Q: How many people are we talking about? How many 16-year-olds and 17-year-olds are in the system now or in a typical year?
A: The population that would move into the juvenile system would be 30,000.
Q: So what is the major thrust of the Youth Accountability Task Force’s recommendations?
A: The recommendation to raise the age of juvenile jurisdiction was made in 2007 in the N.C. Sentencing and Policy Advisory Commission’s report. So the task force didn’t take on the question of whether the age should be raised. The task force’s focus was creating an implementation plan for the state, should the legislature pass legislation to raise the age. One of the major legal changes recommended by the task force was the automatic transfer of 16- and 17-year-olds who commit A-E felonies to the adult system.
Q: Those are the more serious crimes?
A: Those are the more serious crimes. Currently, there is already an automatic transfer for all juveniles 13 and older charged with first-degree murder, which is a Class A felony.
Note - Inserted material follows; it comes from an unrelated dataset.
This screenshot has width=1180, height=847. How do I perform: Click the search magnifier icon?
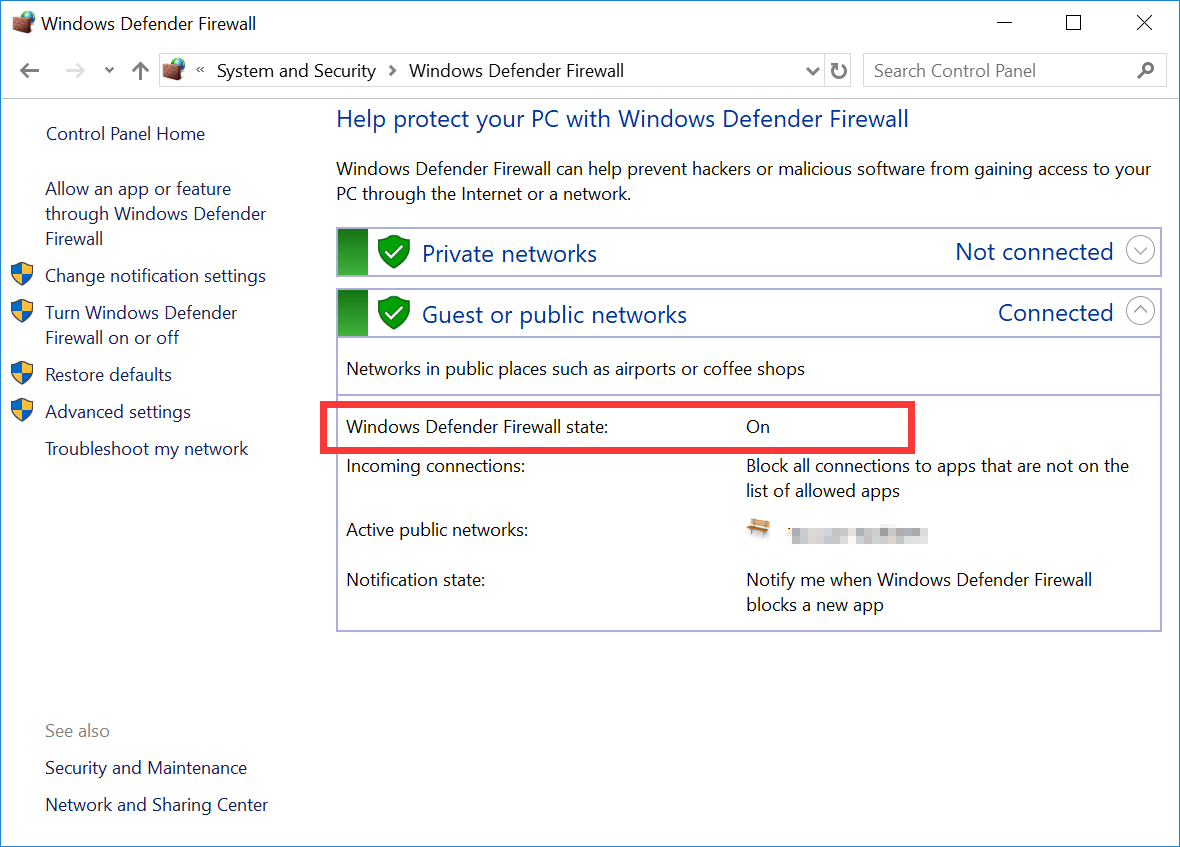coord(1146,70)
The recommendation would really apply to those who commit B1 through E felonies. The task force also recommended the existing transfer laws remain in place; the district attorney and judge still have discretion to move anyone 13 and up (to the adult system).
Q: Right now they don’t have discretion to move anyone down to the juvenile system?
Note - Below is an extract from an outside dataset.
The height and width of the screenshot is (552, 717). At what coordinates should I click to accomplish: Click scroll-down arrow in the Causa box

A: Correct. Unlike New York, which has “reverse transfer,” even if the DA and the judge felt, in the case of a 16-year-old or 17-year-old, the juvenile system was the more appropriate place for that youth, they cannot move him or her into that system. There’s nothing in the (current) statute that would allow them to move a 16- or 17-year-old into the juvenile system.
Q: Does “Raising the Age” mean the state is going soft when it comes to juveniles who commit crime?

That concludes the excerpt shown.